2 Watt Meter Method

[Szar]

Greetings.  

I am missing something fundamental in regards to developing the equations for the two watt metering method.  I can develop the phasor diagrams that depict the voltages and currents and the phase angles between them, see attached.    

As I interpret the completed phasor diagram, "Ia" leads "Vac" and "Ib" lags "Vab" prior to considering power factor created from load reactance.  When considering PF, the currents should rotate counter-clockwise (assuming an inductive load) with the origin as the base point for rotation.  Also as I understand it, when the load is inductive this should always increase the angle between "Vbc" and "Ib".  For "Vab" and "Ia" the angle will initially decrease until the current eventually changes from leading to lagging.  As such, the terms I develop are cos(Ø-30°) and cos(Ø+30°), for watt meter 1 and 2 respectively.  

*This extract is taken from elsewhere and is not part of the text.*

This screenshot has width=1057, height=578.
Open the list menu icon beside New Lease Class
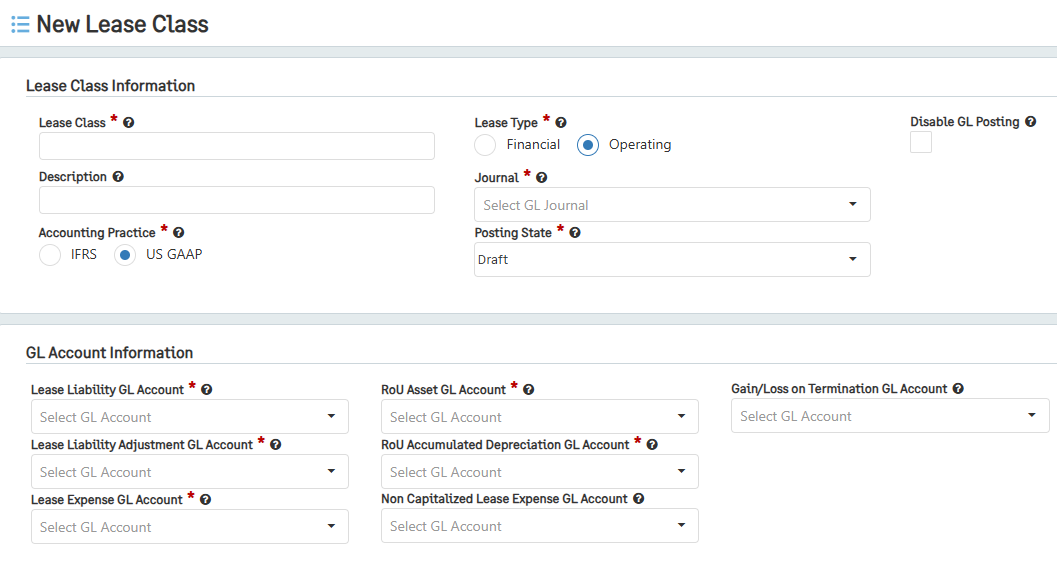[20, 25]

Where I am finding difficulty is how the equation becomes cos(30°-Ø) and cos(30°+Ø) for watt meter 1 and 2 as is commonly shown online.  

Any assistance would be greatly appreciated.  Thank you.

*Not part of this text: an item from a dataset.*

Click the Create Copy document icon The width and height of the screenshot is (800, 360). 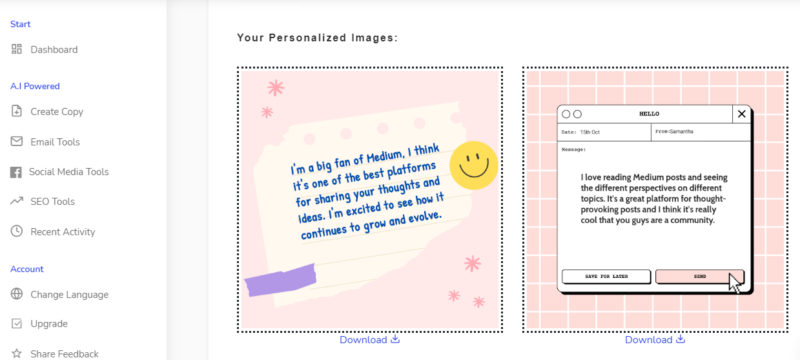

PS.  My apologies for the poor penmanship.

 

[ARS]

Greetings.  

I am missing something fundamental in regards to developing the equations for the two watt metering method.  I can develop the phasor diagrams that depict the voltages and currents and the phase angles between them, see attached.    

As I interpret the completed phasor diagram, "Ia" leads "Vac" and "Ib" lags "Vab" prior to considering power factor created from load reactance.  When considering PF, the currents should rotate counter-clockwise (assuming an inductive load) with the origin as the base point for rotation.  Also as I understand it, when the load is inductive this should always increase the angle between "Vbc" and "Ib".  For "Vab" and "Ia" the angle will initially decrease until the current eventually changes from leading to lagging.  As such, the terms I develop are cos(Ø-30°) and cos(Ø+30°), for watt meter 1 and 2 respectively.  

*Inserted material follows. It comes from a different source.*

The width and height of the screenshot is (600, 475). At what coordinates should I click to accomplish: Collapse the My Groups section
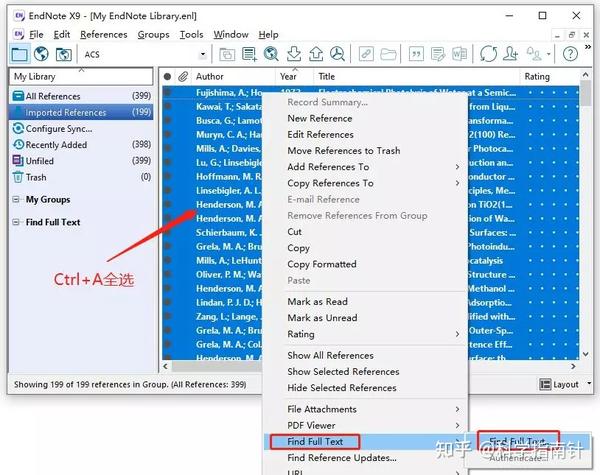click(x=16, y=199)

Where I am finding difficulty is how the equation becomes cos(30°-Ø) and cos(30°+Ø) for watt meter 1 and 2 as is commonly shown online.  

Any assistance would be greatly appreciated.  Thank you.

PS.  My apologies for the poor penmanship.

gView attachment 10968

cos (-Ø) = cos (Ø) is one relationship that I can think of. Hope it helps.

 

[Surf and Snow]

While it's good to learn and know everything electric, just as an FYI, Wattmeters were removed from the 2018 test specifications. So don't stress too much, being less than 3 weeks out, I'd focus on other weak areas that are within the test specs. But that's just my $0.02

 

[Szar]

While it's good to learn and know everything electric, just as an FYI, Wattmeters were removed from the 2018 test specifications. So don't stress too much, being less than 3 weeks out, I'd focus on other weak areas that are within the test specs. But that's just my $0.02

Sample Question NCEES  509 is still watt meters. 

The equations they show are similar but also opposite then mine.   So I believe I am doing something wrong with the phasors. 

 

[Szar]

This is the phasor diagram I develop for the NCEES 509 watt meter problem.  From my understanding, the equations for power should be as stated in the diagram.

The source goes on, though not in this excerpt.